Hold me softly. The cold grows.
I remember:
- I am hugely black and hopeful. I bounce on six legs along the mountains in the new warm… Sing the changer, Sing the stranger! Will the changes change forever… All humans have worlds now. Another change!
Eagerly I bound on sunward following the tiny thrill in the air. The forests have been shrinking again. Then I see. It is me! Me Myself, MOGGADEET-I have grown bigger more in the winter cold! I astonish myself, Moggadeet-the-small!
Excitement, enticement shrilling from the sun-side of the world. I come!… The sun is changing again, too. Sun is walking in the night! Sun is walking back to Summer in the warming of the light!… Warm is Me Moggadeet. Myself. Forget the bad-time winter.
Memory quakes me.
The Old One.

Love is the Plan, The Plan is Death by James Tiptree Jr

Any attempt to render the above passage as a purely objective narrative would miss so very, very much. Moggadeet’s internal thought processes could never possibly be captured by a straightforward, third-person omniscient/ cinematic narrative.

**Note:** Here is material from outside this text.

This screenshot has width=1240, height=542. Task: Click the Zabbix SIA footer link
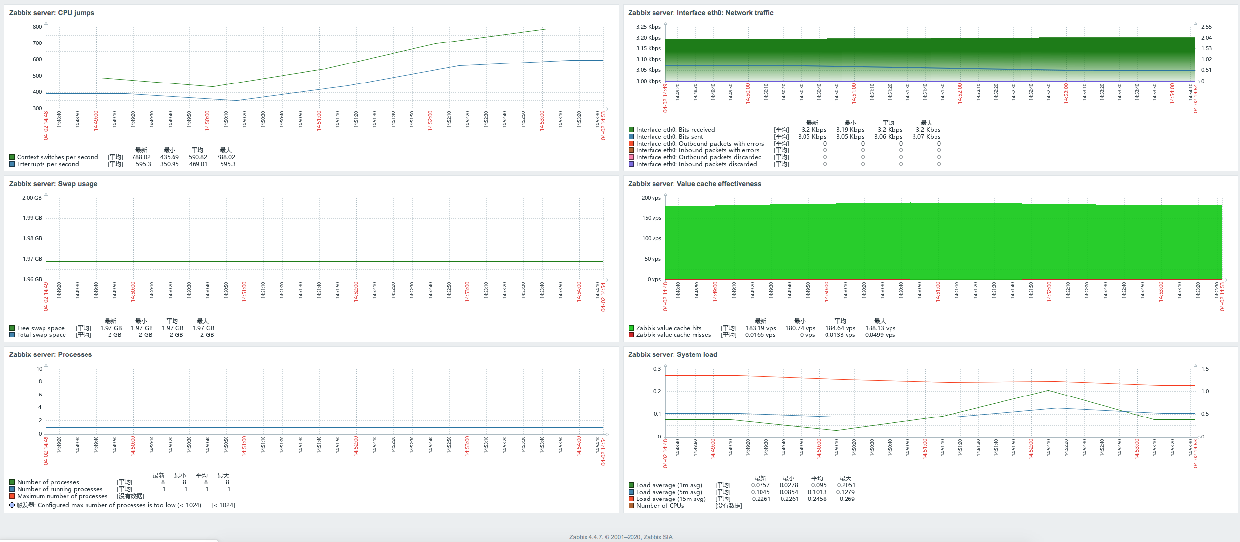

As human beings we experience life subjectively, everything we see, hear, touch, taste and smell is filtered through our senses and has a resonance for us which is unique to us (the taste of rich tea biscuits and orange squash, for example, takes me back to my childhood almost instantly and the smell of wood smoke on a warm summer’s day does much the same thing).

Ultimately, the writer of fiction has many, many tools at his disposal, tools which are unique to prose (as opposed to script writing) and it strikes me as being very wrong to dismiss any or all of them, cinematic writing included.

It all boils down to the right tool for the job - after all, you wouldn’t use a screwdriver on a nail, would you?